In this article you will find out about Harmonious Bilingual Development. 

First, we will discover what Harmonious Bilingual Development is. I will give you a checklist that can help you make sense of your child’s bilingual development. 

Then, we will talk about the lack of Harmonious Bilingual Development through two real case studies of children who needed more of it. 

Finally, I will share with you what this concept has meant for me in my quest to help bilingual families.

In this article there will be a lot of talk about Professor Annick De Houwer’s work, because the term Harmonious Bilingual Development was coined by her and introduced in her 2009 book Bilingual First Language Acquisition.

Part 1 – What is Harmonious Bilingual Development?

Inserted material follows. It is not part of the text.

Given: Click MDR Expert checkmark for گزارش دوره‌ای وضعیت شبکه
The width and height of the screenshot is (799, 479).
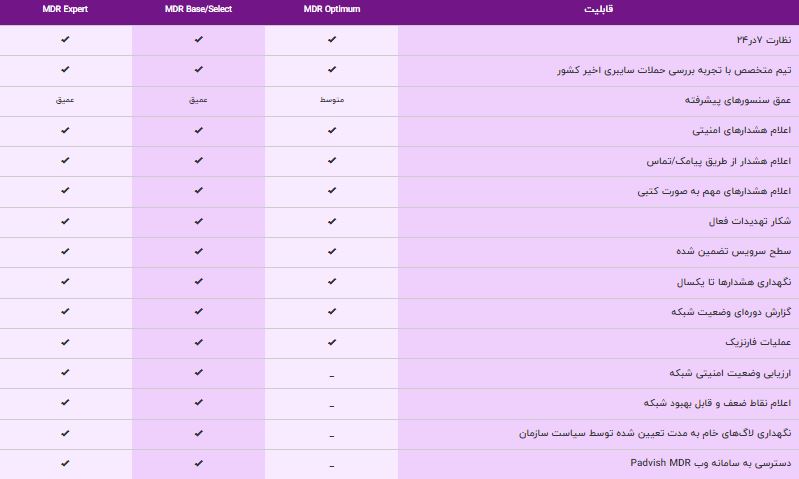Looking at the screenshot, I should pos(65,312).
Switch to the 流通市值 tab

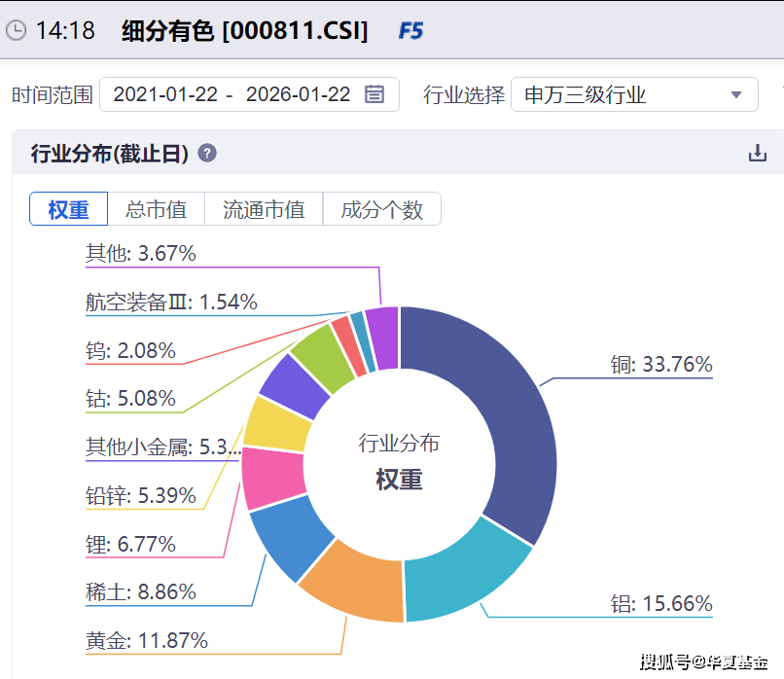pyautogui.click(x=264, y=209)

Wouldn’t we all like to know that our child’s bilingual development is going just fine? 

In 2015 Professor De Houwer published an article that gives the criteria to assess whether a bilingual child’s language development is going well, not just for learning two languages, but for the child’s wellbeing as well.

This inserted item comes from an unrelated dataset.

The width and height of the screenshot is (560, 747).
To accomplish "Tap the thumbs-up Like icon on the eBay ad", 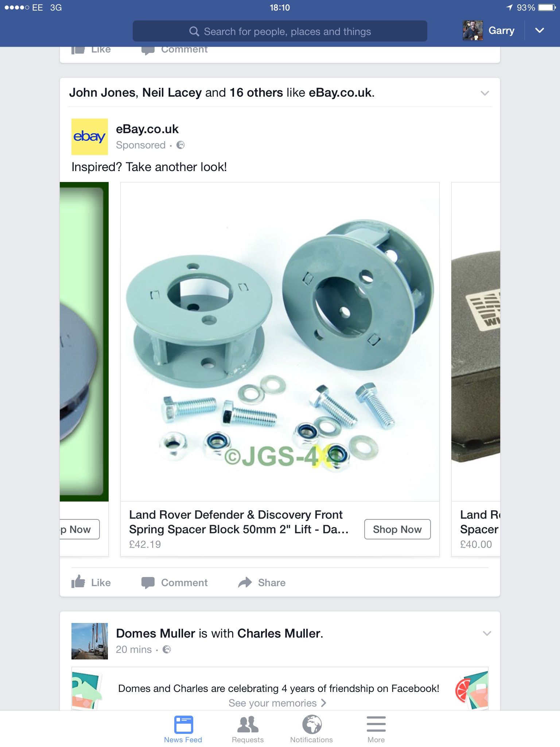I will click(x=78, y=582).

The three distinct characteristics of Harmonious Bilingual Development are:

1. Conversations in a single language, separately in both languages

2. Children’s active bilingual use of both languages 

3. Children speaking two languages at similarly good levels.

I know that for many bilingual parents this seems like such an unrealistic dream that it’s depressing to even read about it. But this is exactly my point: it does not have to be an unrealistic dream.  

Harmonious Bilingual Development is possible and achievable within the resources of an ordinary family.

If you aren’t currently running a victory lap for scoring the hat trick in these three characteristics, then fear not. It is not too late. This is what this article is here for.

Most bilingual families do not enjoy Harmonious Bilingual Development. You are normal if bilingual parenting feels like hard work and disappointment.

I will show you what the problems look like in two case studies.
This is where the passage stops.